Processo n.º 29/2017 Data do acórdão: 2017-7-6 (Autos em recurso penal)
Assuntos:
– regra da experiência humana
– coabitação dos cônjuges
– compra de fracção autónoma
S U M Á R I O
Segundo a experiência da vida humana em normalidade de situações, os cônjuges verdadeiramente divorciados ou afectivamente separados entre si não têm, normalmente, mais vocação para comprar em nome de ambos uma fracção autónoma, antes pelo contrário, querem, normalmente, alienar quanto antes todo o bem imóvel então adquirido em nome de ambos.
O relator,
Chan Kuong Seng
Processo n.º 29/2017
(Recurso em processo penal)
Recorrentes: 1.ª arguida B (B)
2.º arguido C (C)
ACORDAM NO TRIBUNAL DE SEGUNDA INSTÂNCIA DA
REGIÃO ADMINISTRATIVA ESPECIAL DE MACAU
I – RELATÓRIO
Por acórdão proferido a fls. 165 a 170 do Processo Comum Colectivo n.º CR2-15-0412-PCC do 2.o Juízo Criminal do Tribunal Judicial de Base, ficaram condenados a 1.ª arguida B e o 2.º arguido C, aí já melhor identificados, como co-autores materiais de um crime consumado de falsas declarações sobre a identidade, p. e p. pelo art.o 19.º, n.º 1, da Lei n.º 6/2004, de 2 de Agosto, igualmente na pena de sete meses de prisão, suspensa na execução por dois anos, sob condição de prestar, por cada um deles, cinco mil patacas de contribuição pecuniária a favor da Região Administrativa Especial de Macau dentro de um mês contado do trânsito em julgado da decisão condenatória.

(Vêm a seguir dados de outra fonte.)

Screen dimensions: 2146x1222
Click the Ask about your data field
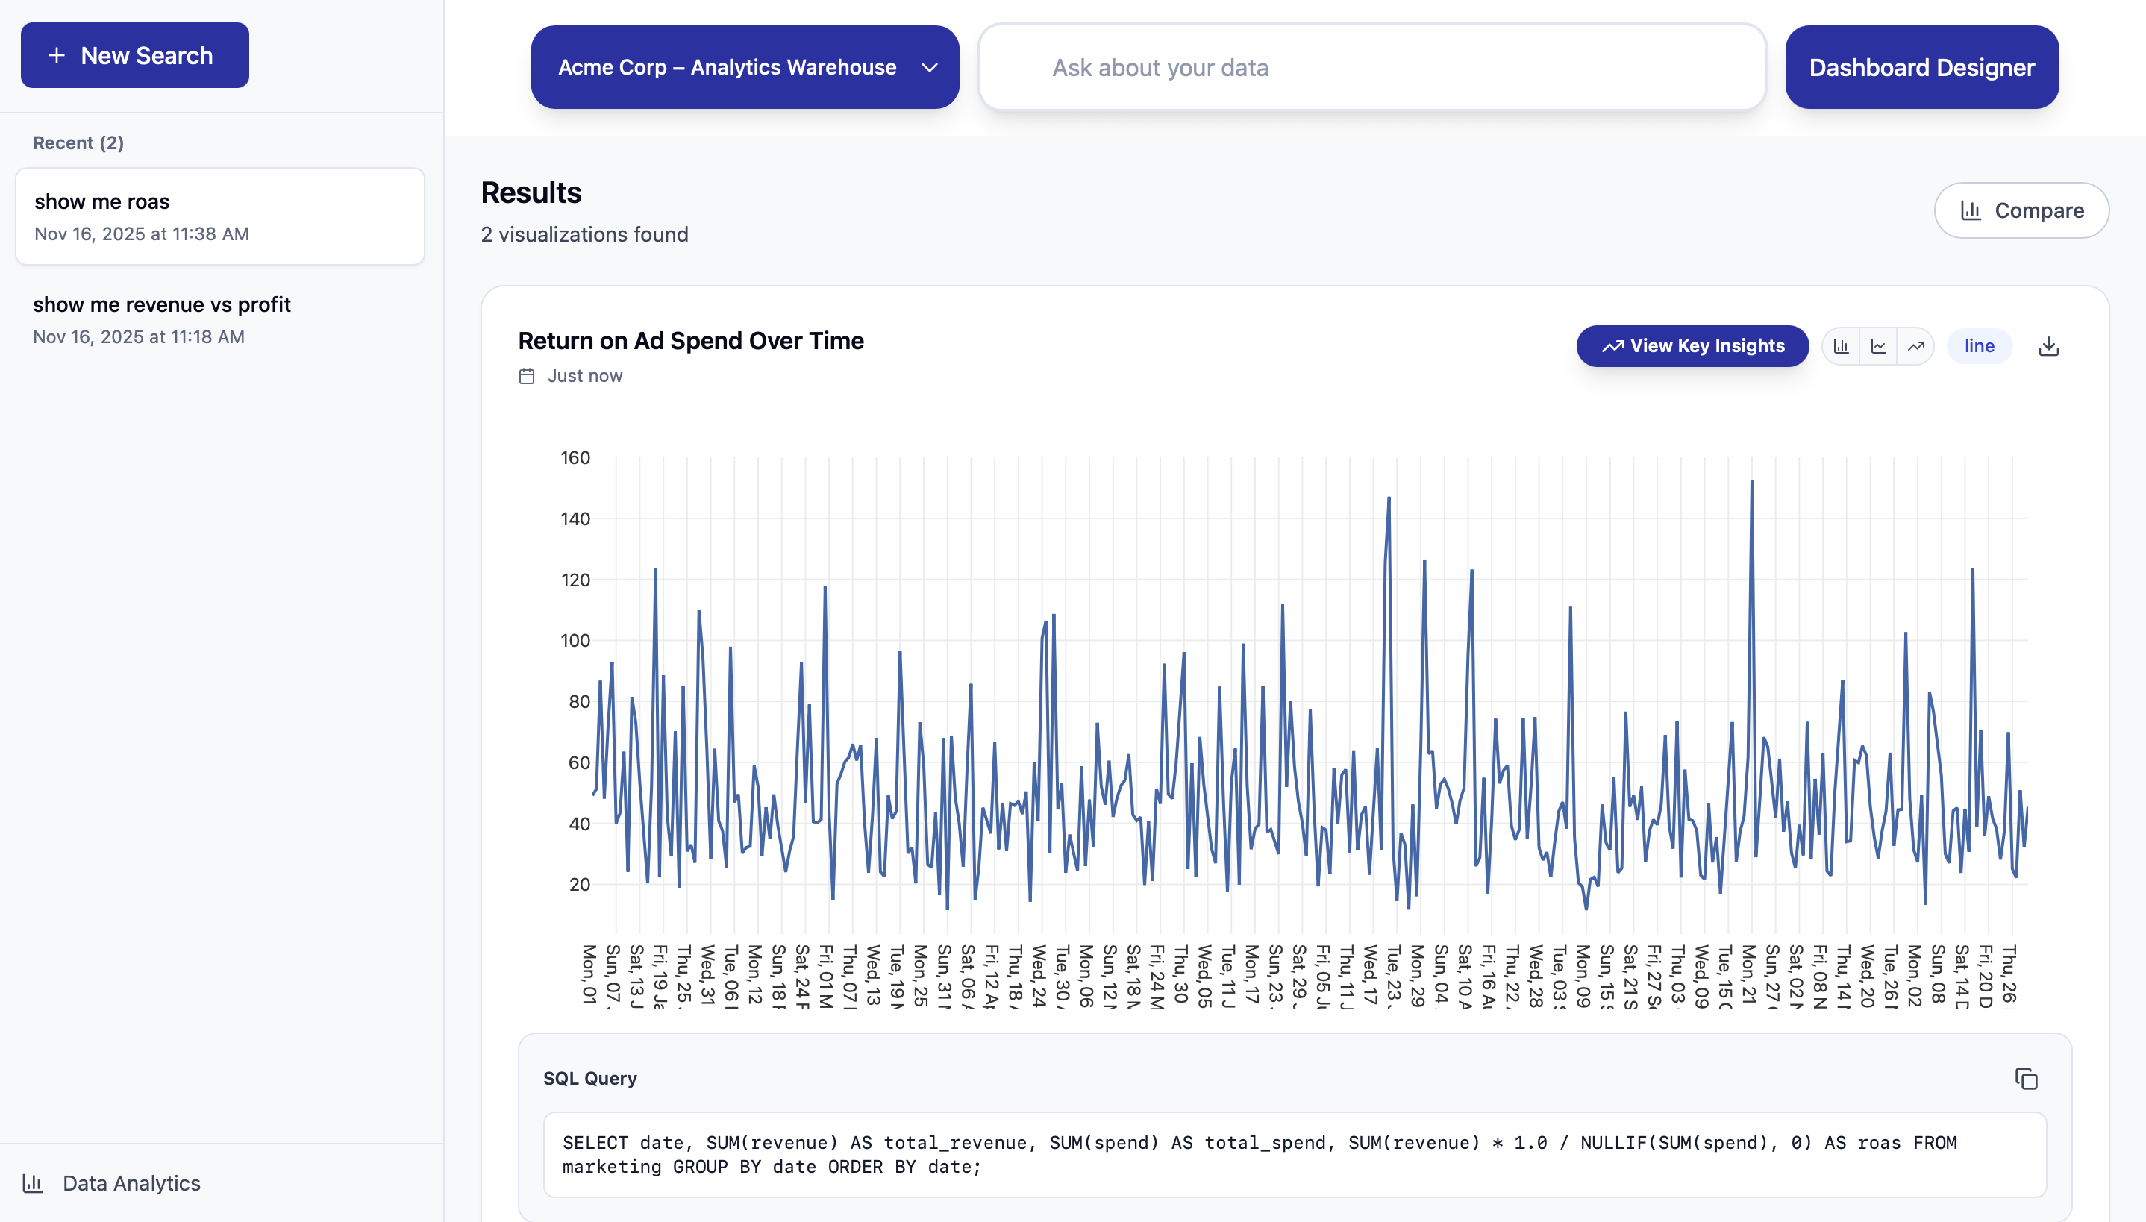pyautogui.click(x=1371, y=67)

Inconformados, vieram ambos os arguidos recorrer para este Tribunal de Segunda Instância (TSI), alegando, em essência, na motivação una apresentada a fls. 183 a 187v dos presentes autos correspondentes, que o acórdão recorrido padece do erro notório na apreciação da prova como vício aludido no art.º 400.º, n.º 2, alínea c), do Código de Processo Penal (CPP), porquanto as provas produzidas dão para sustentar que eles não agiram com dolo, pelo que devem ambos ser absolvidos do crime por que vinham condenados.
Aos recursos, respondeu a Digna Delegada do Procurador a fls. 189 a 193 dos autos, no sentido de procedência da argumentação dos recorrentes, com consequente decisão de absolvição.
Subidos os recursos, a Digna Procuradora-Adjunta emitiu parecer a fls. 207 a 208, opinando pelo não provimento dos recursos.
Feito o exame preliminar e corridos os vistos, cumpre decidir.
II – FUNDAMENTAÇÃO FÁCTICA
Do exame dos autos e com pertinência à decisão, sabe-se que:
– O arguido é residente de Macau e a arguida é oriunda de Taiwan;
– Ficou provado em primeira instância, inclusivamente, o seguinte:
– os dois arguidos casaram-se civilmente em Macau em Março de 2009;
– em Abril de 2009, a arguida pediu o direito de residência em Macau;
– em Junho de 2009, os dois arguidos, munidos da certidão do casamento deles, foram registar o seu casamento em Taiwan;
– em finais de 2013, a arguida ficou grávida;
– em 4 de Março de 2014, os dois arguidos divorciaram-se em Taiwan;
– em 12 de Maio de 2014, os dois arguidos, ao tratarem das formalidades oficiais de renovação do direito de residência da arguida em Macau, declararam, na “Declaração de manutenção da relação conjugal”, que ainda mantinham a relação conjugal nos termos da lei e coabitam juntos;
– em 24 de Junho de 2014, a arguida deu à luz uma filha na Tailândia;
– é com o intuito de enganar as Autoridades Oficiais de Macau a fim de obter o direito de residência da arguida que esta e o arguido declararam que ainda mantinham a relação conjugal nos termos da lei e coabitam juntos, na Declaração acima referida, apesar de ambos terem sabido que já estavam divorciados.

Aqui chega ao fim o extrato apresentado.